## Supplied text

The math lesson on variables began with a simple prompt.

As Dan Rothstein, executive director of the Right Question Institute, tells the story: “The teacher presented the following equation: 24 = (smiley face) + (smiley face) + (smiley face).” Then, she asked her students to think of as many questions as they could about the equation. What did the students want to know about this expression? What were they curious about?

The rules that she gave her students were simple, Rothstein says: (1) Ask as many questions as you can. (2) Do not stop to judge, discuss, or answer the questions. (3) Write down every question exactly as stated. (4) Change any statements into questions.

With these rules established, the students began generating their questions. The first few were fairly straightforward: Why is the “24” first? What do the smiley faces mean? Why are there three smiley faces?

Then, the questions began to get more sophisticated: Can I put any number for a smiley face? Do the three faces mean something?

## Requests
[1] Quote the stretch of the math lesson passage from "The rules that" through "three smiley faces?".
[2] List the rules the teacher gave her students in the math lesson passage.
[3] Carry on writing the math lesson passage, starting right after its final sentence.

## Data lines
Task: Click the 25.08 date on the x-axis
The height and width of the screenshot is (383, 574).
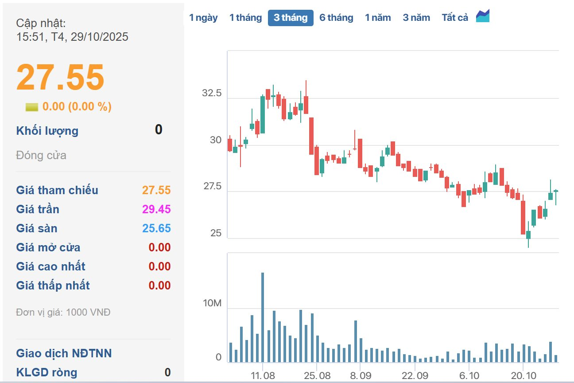Action: pyautogui.click(x=317, y=375)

## Solved tasks
[1]
The rules that she gave her students were simple, Rothstein says: (1) Ask as many questions as you can. (2) Do not stop to judge, discuss, or answer the questions. (3) Write down every question exactly as stated. (4) Change any statements into questions.

With these rules established, the students began generating their questions. The first few were fairly straightforward: Why is the “24” first? What do the smiley faces mean? Why are there three smiley faces?

[2]
1. Ask as many questions as you can.
2. Do not stop to judge, discuss, or answer the questions.
3. Write down every question exactly as stated.
4. Change any statements into questions.

[3]
“And then question number eight was: Do the numbers have to be the same because the smiley faces are the same?” Rothstein says.


In just a few minutes of forming their own questions, the students had hit upon the key concepts underlying the use of variables in mathematics.

“At this point, the teacher can go home, right? She’s taught variables,” Rothstein jokes. “It’s just extraordinary.”

Something the Internet Can’t Replace

In most classrooms, the teacher supplies the questions that students must answer. Rothstein’s example shows how powerful learning can be when educators have students come up with their own questions to answer.

Years ago, I had the chance to spend most of a day with Stephan Wolfram, the genius thinker behind the knowledge engine, Wolfram Alpha.  After Stephen demonstrated how students can find the answers to most of the traditional questions we ask in school, I became concerned that some teachers would not be happy with what could be interpreted to be the most powerful cheating tool ever invented.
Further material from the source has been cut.